#### Exercise aim:
Could you reproduce all of the following entries exactly?

*** Opening Given entries ***

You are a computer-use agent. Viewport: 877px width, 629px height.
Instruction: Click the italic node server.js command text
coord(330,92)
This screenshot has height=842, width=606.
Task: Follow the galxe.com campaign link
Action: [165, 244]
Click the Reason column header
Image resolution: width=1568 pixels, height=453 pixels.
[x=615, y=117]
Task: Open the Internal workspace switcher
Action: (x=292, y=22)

*** Closing Given entries ***

#### Exercise result:
You are a computer-use agent. Viewport: 877px width, 629px height.
Instruction: Click the italic node server.js command text
coord(330,92)
This screenshot has height=842, width=606.
Task: Follow the galxe.com campaign link
Action: [165, 244]
Click the Reason column header
Image resolution: width=1568 pixels, height=453 pixels.
[x=615, y=117]
Task: Open the Internal workspace switcher
Action: (x=292, y=22)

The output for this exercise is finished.